# Please help to ID



## DoctorV (May 22, 2008)

Hi!
Please help to ID the following mbuna. There were sold under the name of "Rusty Zebra". No scientific name was available at the store.
Thanks!
Val


----------



## bulldogg7 (Mar 3, 2003)

looks like Ps. acei to me.


----------



## DragonGT83 (Apr 3, 2005)

bulldogg7 said:


> looks like Ps. acei to me.


not an acei at all, does look like a zebra type. could be a young red top or even a hybrid, dunno for sure


----------



## DoctorV (May 22, 2008)

It is indeed a juvenile, 1.5 inch.
If it is a red top zebra, what is the latin name?
I have a juvenile acei, this one is similar but i can tell it is somewhat different. My little acei has no vertical bars and he is much darker, very deep violet/grey. This one is lighter, with a lot of grey/blue, and also these bars.
Thanks,
Val


----------



## bulldogg7 (Mar 3, 2003)

the long body threw me off
are you talking about this fish http://www.cichlid-forum.com/profiles/s ... hp?id=1790 ?


----------



## DoctorV (May 22, 2008)

bulldogg7 said:


> the long body threw me off
> are you talking about this fish http://www.cichlid-forum.com/profiles/s ... hp?id=1790 ?

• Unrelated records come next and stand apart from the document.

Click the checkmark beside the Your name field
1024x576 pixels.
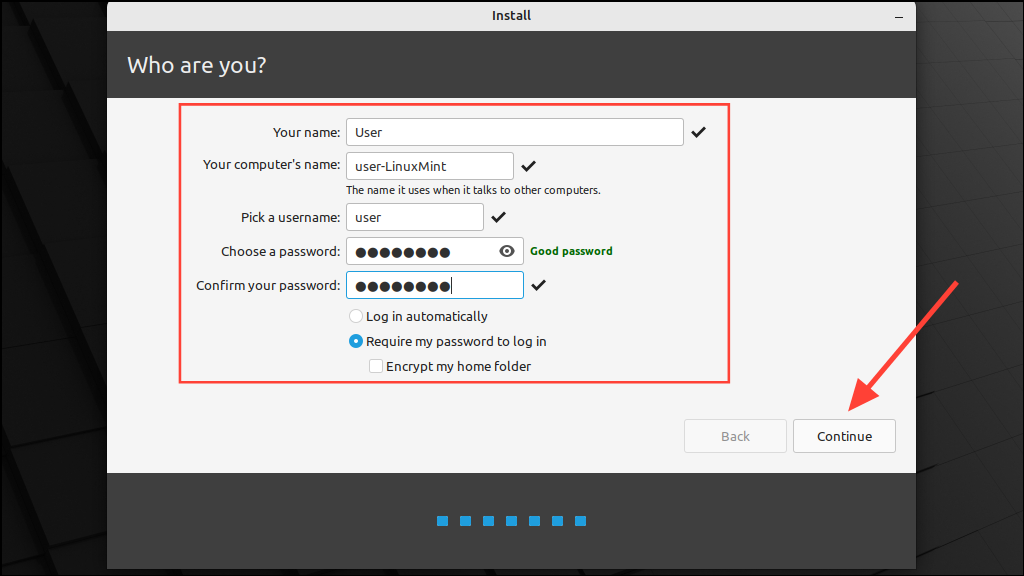pyautogui.click(x=699, y=131)
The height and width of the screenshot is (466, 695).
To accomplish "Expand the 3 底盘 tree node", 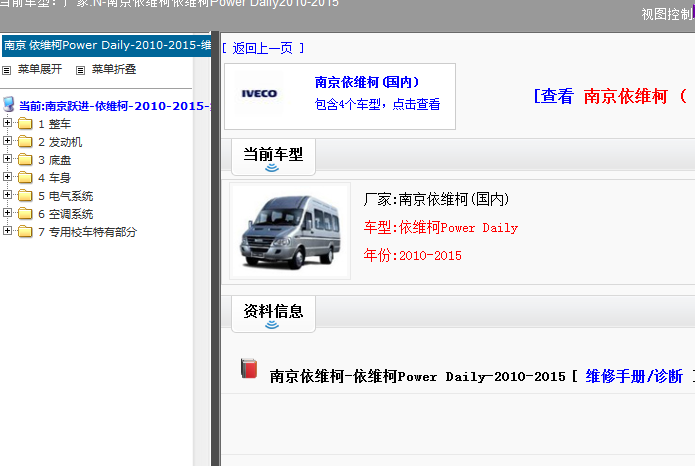I will (8, 160).
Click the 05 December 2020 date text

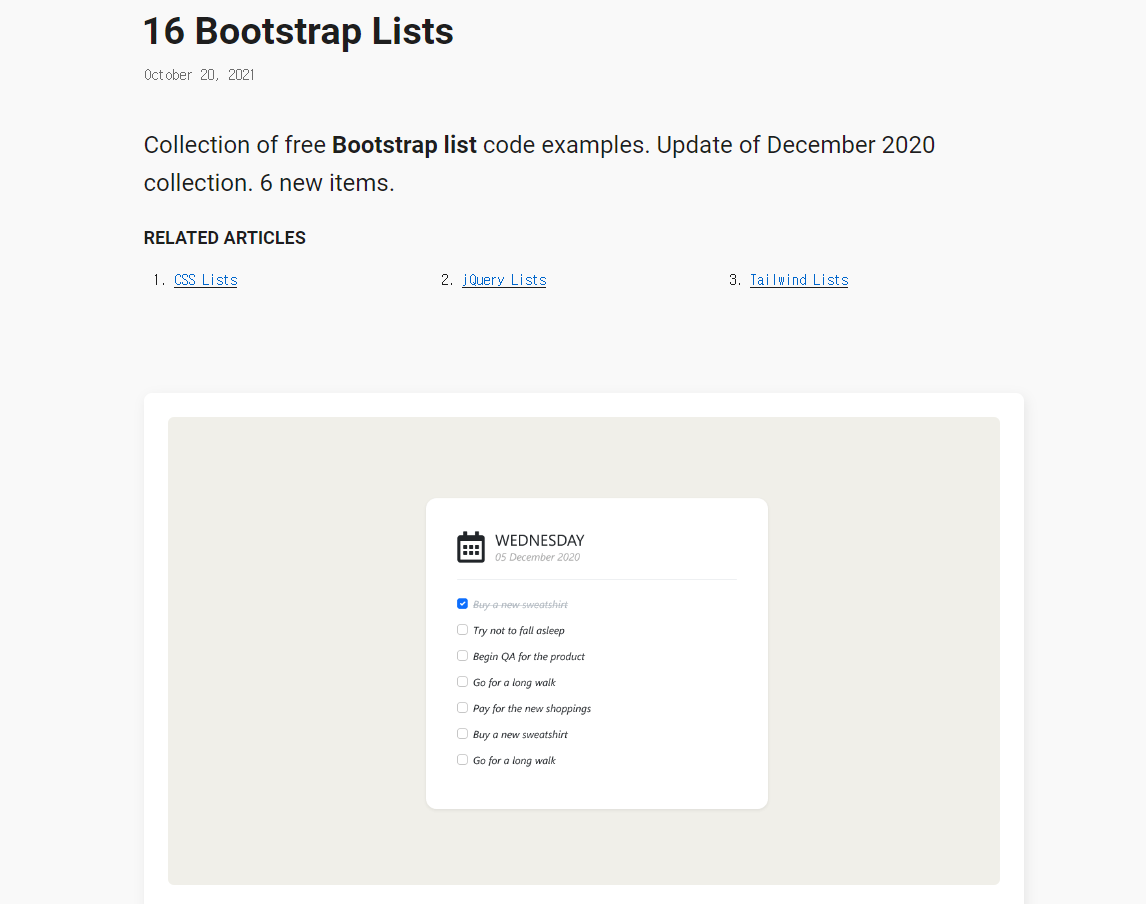click(x=537, y=558)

Maybe. Although it is nowhere as blue as those on the pictures.
If this is the case, G-d help me...


----------



## noki (Jun 13, 2003)

DoctorV said:


> bulldogg7 said:
> 
> 
> > the long body threw me off
> ...


A dominant male would be that blue, not juveniles or sub-dominant males. Looks like a Zebra type, but hard to be sure which one exactly.

The name is made up, unless it is in fact a Rusty X Red Top Zebra hybrid


----------